» **WORK INSTRUCTION**: Write each entry down again precisely, skipping nothing.

» **THE DATA**:
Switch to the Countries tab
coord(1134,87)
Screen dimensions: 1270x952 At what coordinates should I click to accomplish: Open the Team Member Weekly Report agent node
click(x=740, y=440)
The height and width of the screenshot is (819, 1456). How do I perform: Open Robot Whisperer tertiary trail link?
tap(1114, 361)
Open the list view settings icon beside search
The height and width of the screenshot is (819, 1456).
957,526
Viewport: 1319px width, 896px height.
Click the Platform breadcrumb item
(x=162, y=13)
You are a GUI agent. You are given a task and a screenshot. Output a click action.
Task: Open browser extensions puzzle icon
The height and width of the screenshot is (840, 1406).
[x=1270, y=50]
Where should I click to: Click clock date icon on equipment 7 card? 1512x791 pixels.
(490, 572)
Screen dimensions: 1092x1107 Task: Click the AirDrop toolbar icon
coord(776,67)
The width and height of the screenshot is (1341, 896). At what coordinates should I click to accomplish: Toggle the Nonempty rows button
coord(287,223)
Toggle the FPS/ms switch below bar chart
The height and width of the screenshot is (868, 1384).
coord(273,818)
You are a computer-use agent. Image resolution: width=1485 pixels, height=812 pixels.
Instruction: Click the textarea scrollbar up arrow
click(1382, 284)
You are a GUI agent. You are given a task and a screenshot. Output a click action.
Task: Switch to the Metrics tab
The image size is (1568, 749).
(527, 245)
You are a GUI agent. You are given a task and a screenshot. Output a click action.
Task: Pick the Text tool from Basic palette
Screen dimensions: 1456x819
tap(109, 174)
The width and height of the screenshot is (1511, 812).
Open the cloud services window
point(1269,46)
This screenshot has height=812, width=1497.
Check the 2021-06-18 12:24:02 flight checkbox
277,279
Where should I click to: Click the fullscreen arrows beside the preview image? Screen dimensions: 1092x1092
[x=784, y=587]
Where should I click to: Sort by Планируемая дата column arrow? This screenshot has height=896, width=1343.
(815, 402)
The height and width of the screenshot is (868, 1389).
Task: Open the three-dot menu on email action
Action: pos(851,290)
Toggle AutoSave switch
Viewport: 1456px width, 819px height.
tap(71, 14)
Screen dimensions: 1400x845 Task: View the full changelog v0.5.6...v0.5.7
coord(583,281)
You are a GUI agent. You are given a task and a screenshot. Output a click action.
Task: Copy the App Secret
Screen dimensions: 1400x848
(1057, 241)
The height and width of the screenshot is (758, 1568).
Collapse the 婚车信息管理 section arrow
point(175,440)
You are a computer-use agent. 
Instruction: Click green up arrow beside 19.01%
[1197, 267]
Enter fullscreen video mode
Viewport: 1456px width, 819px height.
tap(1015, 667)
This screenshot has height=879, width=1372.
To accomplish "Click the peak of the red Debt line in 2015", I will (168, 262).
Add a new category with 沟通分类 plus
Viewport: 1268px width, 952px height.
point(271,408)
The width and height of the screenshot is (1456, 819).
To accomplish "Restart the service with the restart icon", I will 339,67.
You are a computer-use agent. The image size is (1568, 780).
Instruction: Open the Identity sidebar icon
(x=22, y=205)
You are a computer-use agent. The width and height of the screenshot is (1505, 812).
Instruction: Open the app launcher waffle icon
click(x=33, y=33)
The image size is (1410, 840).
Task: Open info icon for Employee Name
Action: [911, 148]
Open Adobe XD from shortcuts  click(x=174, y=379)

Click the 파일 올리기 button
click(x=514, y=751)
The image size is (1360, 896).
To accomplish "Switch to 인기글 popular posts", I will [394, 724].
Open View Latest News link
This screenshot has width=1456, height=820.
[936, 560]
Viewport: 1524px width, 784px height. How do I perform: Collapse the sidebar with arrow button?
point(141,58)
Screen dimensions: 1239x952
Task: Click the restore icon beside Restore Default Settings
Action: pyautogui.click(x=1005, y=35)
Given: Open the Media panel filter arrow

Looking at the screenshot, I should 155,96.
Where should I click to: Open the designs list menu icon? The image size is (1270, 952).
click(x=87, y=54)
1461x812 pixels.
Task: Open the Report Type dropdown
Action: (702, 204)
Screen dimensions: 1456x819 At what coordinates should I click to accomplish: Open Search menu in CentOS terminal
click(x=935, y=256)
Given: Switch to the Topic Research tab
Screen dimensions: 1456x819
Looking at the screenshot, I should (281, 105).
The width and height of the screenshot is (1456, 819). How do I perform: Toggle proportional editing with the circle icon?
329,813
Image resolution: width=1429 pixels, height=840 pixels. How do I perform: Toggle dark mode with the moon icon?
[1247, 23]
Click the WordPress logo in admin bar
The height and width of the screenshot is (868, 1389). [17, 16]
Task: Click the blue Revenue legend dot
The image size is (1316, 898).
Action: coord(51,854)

» **SOLUTION**:
Switch to the Countries tab
coord(1134,87)
Screen dimensions: 1270x952 At what coordinates should I click to accomplish: Open the Team Member Weekly Report agent node
click(x=740, y=440)
The height and width of the screenshot is (819, 1456). How do I perform: Open Robot Whisperer tertiary trail link?
tap(1114, 361)
Open the list view settings icon beside search
The height and width of the screenshot is (819, 1456).
957,526
Viewport: 1319px width, 896px height.
Click the Platform breadcrumb item
(x=162, y=13)
You are a GUI agent. You are given a task and a screenshot. Output a click action.
Task: Open browser extensions puzzle icon
The height and width of the screenshot is (840, 1406).
[x=1270, y=50]
Where should I click to: Click clock date icon on equipment 7 card? 1512x791 pixels.
(490, 572)
Screen dimensions: 1092x1107 Task: Click the AirDrop toolbar icon
coord(776,67)
The width and height of the screenshot is (1341, 896). At what coordinates should I click to accomplish: Toggle the Nonempty rows button
coord(287,223)
Toggle the FPS/ms switch below bar chart
The height and width of the screenshot is (868, 1384).
coord(273,818)
You are a computer-use agent. Image resolution: width=1485 pixels, height=812 pixels.
Instruction: Click the textarea scrollbar up arrow
click(1382, 284)
You are a GUI agent. You are given a task and a screenshot. Output a click action.
Task: Switch to the Metrics tab
The image size is (1568, 749).
(527, 245)
You are a GUI agent. You are given a task and a screenshot. Output a click action.
Task: Pick the Text tool from Basic palette
Screen dimensions: 1456x819
tap(109, 174)
The width and height of the screenshot is (1511, 812).
Open the cloud services window
point(1269,46)
This screenshot has height=812, width=1497.
Check the 2021-06-18 12:24:02 flight checkbox
277,279
Where should I click to: Click the fullscreen arrows beside the preview image? Screen dimensions: 1092x1092
[x=784, y=587]
Where should I click to: Sort by Планируемая дата column arrow? This screenshot has height=896, width=1343.
(815, 402)
The height and width of the screenshot is (868, 1389).
Task: Open the three-dot menu on email action
Action: pos(851,290)
Toggle AutoSave switch
Viewport: 1456px width, 819px height.
tap(71, 14)
Screen dimensions: 1400x845 Task: View the full changelog v0.5.6...v0.5.7
coord(583,281)
You are a GUI agent. You are given a task and a screenshot. Output a click action.
Task: Copy the App Secret
Screen dimensions: 1400x848
(1057, 241)
The height and width of the screenshot is (758, 1568).
Collapse the 婚车信息管理 section arrow
point(175,440)
You are a computer-use agent. 
Instruction: Click green up arrow beside 19.01%
[1197, 267]
Enter fullscreen video mode
Viewport: 1456px width, 819px height.
tap(1015, 667)
This screenshot has height=879, width=1372.
To accomplish "Click the peak of the red Debt line in 2015", I will (168, 262).
Add a new category with 沟通分类 plus
Viewport: 1268px width, 952px height.
point(271,408)
The width and height of the screenshot is (1456, 819).
To accomplish "Restart the service with the restart icon", I will 339,67.
You are a computer-use agent. The image size is (1568, 780).
Instruction: Open the Identity sidebar icon
(x=22, y=205)
You are a computer-use agent. The width and height of the screenshot is (1505, 812).
Instruction: Open the app launcher waffle icon
click(x=33, y=33)
The image size is (1410, 840).
Task: Open info icon for Employee Name
Action: [911, 148]
Open Adobe XD from shortcuts  click(x=174, y=379)

Click the 파일 올리기 button
click(x=514, y=751)
The image size is (1360, 896).
To accomplish "Switch to 인기글 popular posts", I will [394, 724].
Open View Latest News link
This screenshot has width=1456, height=820.
[936, 560]
Viewport: 1524px width, 784px height. How do I perform: Collapse the sidebar with arrow button?
point(141,58)
Screen dimensions: 1239x952
Task: Click the restore icon beside Restore Default Settings
Action: pyautogui.click(x=1005, y=35)
Given: Open the Media panel filter arrow

Looking at the screenshot, I should 155,96.
Where should I click to: Open the designs list menu icon? The image size is (1270, 952).
click(x=87, y=54)
1461x812 pixels.
Task: Open the Report Type dropdown
Action: (702, 204)
Screen dimensions: 1456x819 At what coordinates should I click to accomplish: Open Search menu in CentOS terminal
click(x=935, y=256)
Given: Switch to the Topic Research tab
Screen dimensions: 1456x819
Looking at the screenshot, I should (281, 105).
The width and height of the screenshot is (1456, 819). How do I perform: Toggle proportional editing with the circle icon?
329,813
Image resolution: width=1429 pixels, height=840 pixels. How do I perform: Toggle dark mode with the moon icon?
[1247, 23]
Click the WordPress logo in admin bar
The height and width of the screenshot is (868, 1389). [17, 16]
Task: Click the blue Revenue legend dot
The image size is (1316, 898).
Action: coord(51,854)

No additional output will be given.